OBJETIVO DEL EJERCICIO: Continúa el extracto sobre la película de Preston Sturges a partir de su última oración.

EXTRACTO:

════════════════════

En un pequeño pueblo norteamericano, la joven y atractiva Trudy Kockenlocker se desvive por asistir al baile de despedida de los soldados que van a partir al frente. Sin embargo su tiránico y sobreprotector padre se niega por completo. Para solucionar el problema, Trudy convence a un ingenuo amigo enamorado de ella, Norval Jones, para que la saque de casa bajo el pretexto de que irán los dos juntos al cine, cuando en realidad su idea es dejar al pobre Norval en el cine mientras ella se divierte. Cuando Trudy llega al día siguiente aún bajo los efectos de la borrachera apenas recuerda nada de lo que sucedió anoche, pero una vez supera la resaca se acuerda repentinamente de que se casó con un soldado cuyo nombre y apariencia no recuerda. Y, lo que es mucho peor, está embarazada.

Preston Sturges era uno de los grandes cineastas más aclamados de su momento en Hollywood y aún hoy en día está considerado como uno de los nombres fundamentales de la screwball comedy. Uno de sus mayores logros fue el conseguir ser uno de los primeros guionistas que se pasó a la dirección de su propio material escrito, camino que luego seguirían otros contemporáneos suyos como John Huston o Billy Wilder. No solo eso, sino que en las películas que dirigía y escribía procuraba contar siempre que podía con el mismo elenco de actores, de forma que uno acaba por reconocer los rostros que pueblan en sus principales obras como si fueran una gran familia que trabajan siempre juntos. Este caso no es una excepción e incluso el director hizo aparecer como secundarios a los dos protagonistas de su célebre El Gran McGinty (1940) repitiendo el mismo papel.

Centrándonos en el film, resulta inevitable comentar en primer lugar el aspecto que más llama la atención en un primer visionado, y es el hecho de que se atreva a tratar un tema tan increíblemente osado como es un embarazo no deseado. Uno de los grandes méritos de Preston Sturges fue el lidiar con una idea tan arriesgada para el Hollywood de la época, que conllevaba tener que enfrentarse al estricto Código Hays (que limitaba el contenido de las películas y lo que se podía no se podía mostrar en pantalla). Teniendo eso en cuenta, el hecho de que el personaje de Trudy se case antes de mantener relaciones sexuales con ese misterioso soldado es muy probablemente una artimaña para conseguir aplacar en parte a unos censores que jamás consentirían que se insinuara en la pantalla que un personaje ha mantenido relaciones sexuales fuera del matrimonio. Pero aún así, el embarazo era un tema muy conflictivo y de hecho en ningún momento se menciona la palabra directamente ni se nos muestra a Trudy encinta, ya que eso se consideraba por algún perverso motivo de mal gusto entre los censores. Por tanto, con esta película su creador tuvo la habilidad para mantenerse en el límite de lo que se podía mostrar en la pantalla.

════════════════════

DATOS REGISTRADOS:
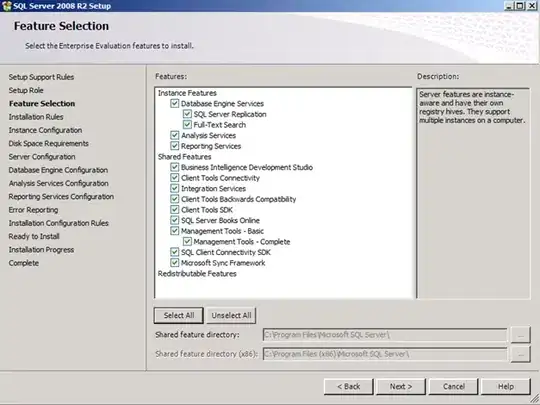Click the SQL Server Setup title bar icon
540x405 pixels.
[7, 6]
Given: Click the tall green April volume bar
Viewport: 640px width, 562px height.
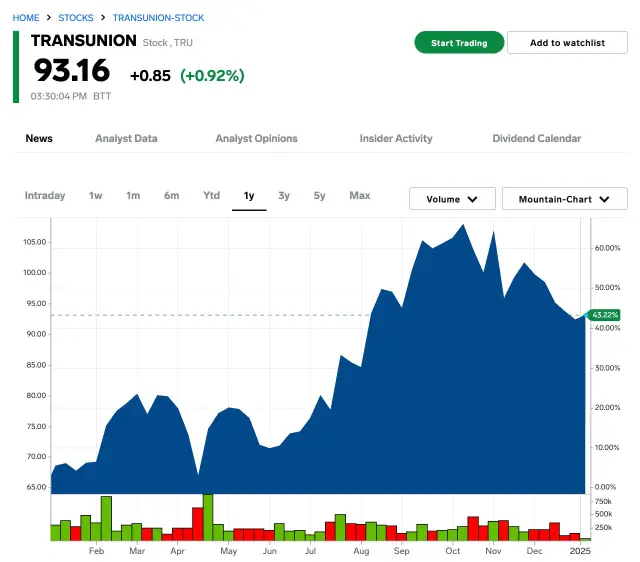Looking at the screenshot, I should click(208, 517).
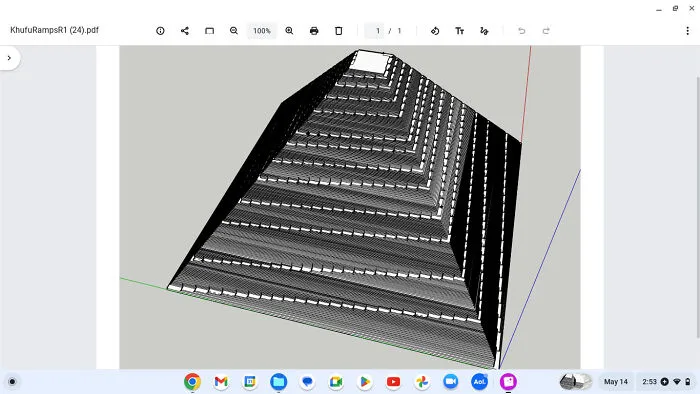
Task: Select the freehand draw annotation tool
Action: pos(484,31)
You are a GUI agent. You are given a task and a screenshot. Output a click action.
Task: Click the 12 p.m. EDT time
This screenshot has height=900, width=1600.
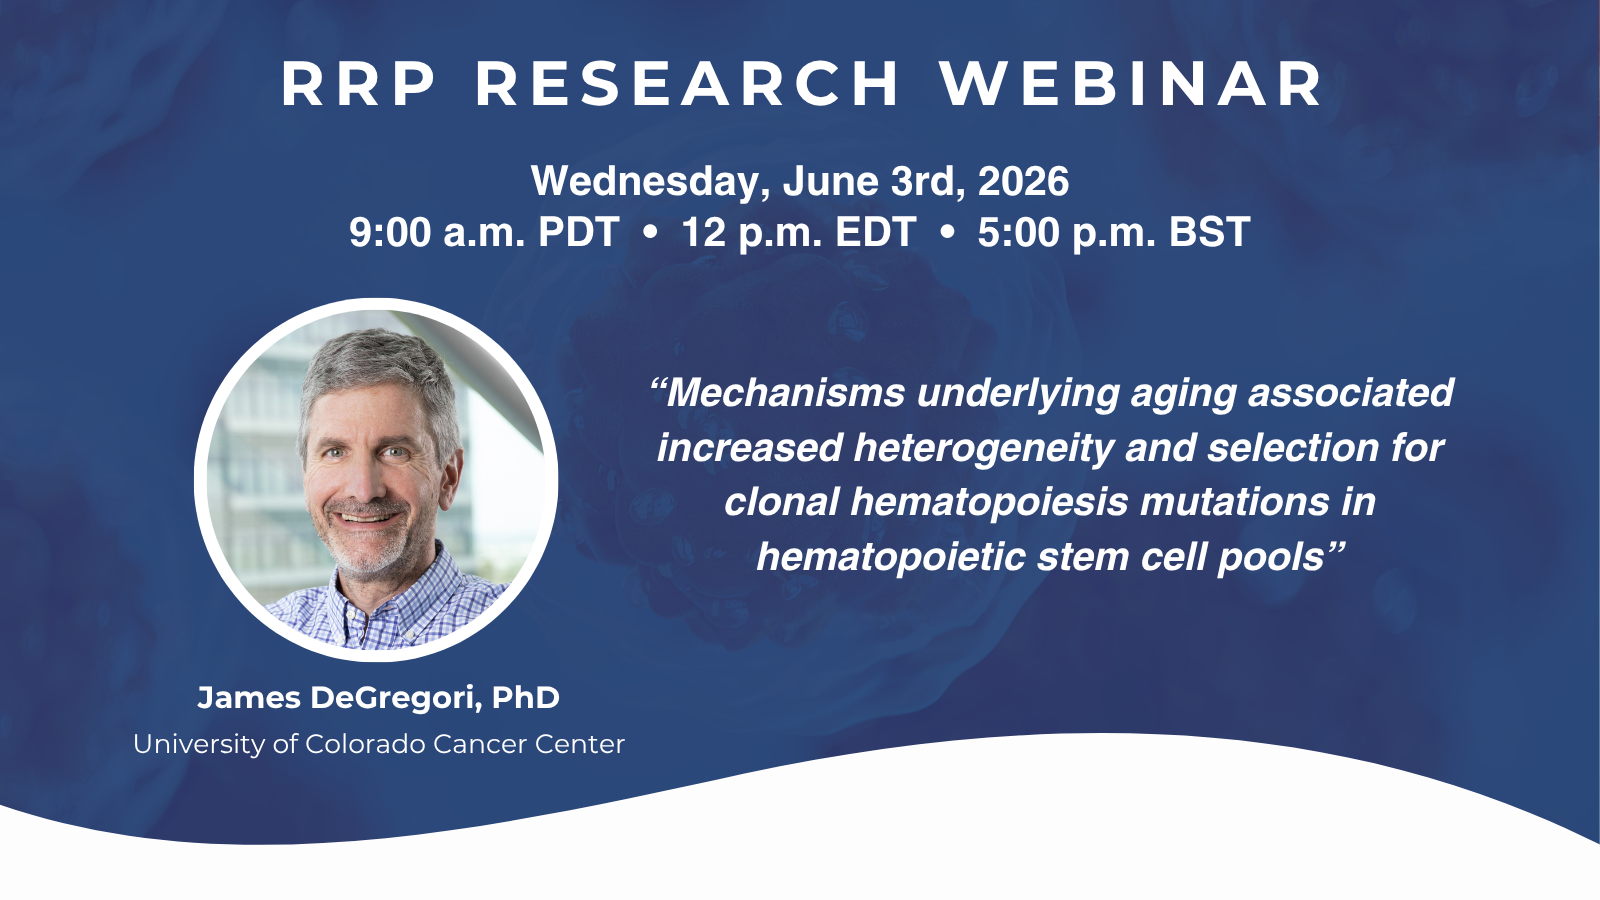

════════════════════

LA RESPUESTA:
El film destaca enseguida por su magnifico ritmo, fomentado por la imparable sucesión de diálogos memorables entre personajes, hasta el punto de que aún hoy en día cuesta a veces seguir los gags o réplicas que se hacen unos personajes a otro en todo momento. Por otro lado, la dirección de Sturges basándose en planos abiertos y a menudo de muy larga duración (hay incluso un par de travellings de seguimiento que sorprenden por su extensión) permite a los actores explayarse libremente ante la cámara y llevar por si solos el tiempo de las escenas. Además, eso también resulta útil al director para recurrir en ocasiones a ciertos gags físicos que quizás hoy en día queden algo anticuados, como las continuas caídas o peleas de algunos de los personajes que evidencian su herencia del slapstick.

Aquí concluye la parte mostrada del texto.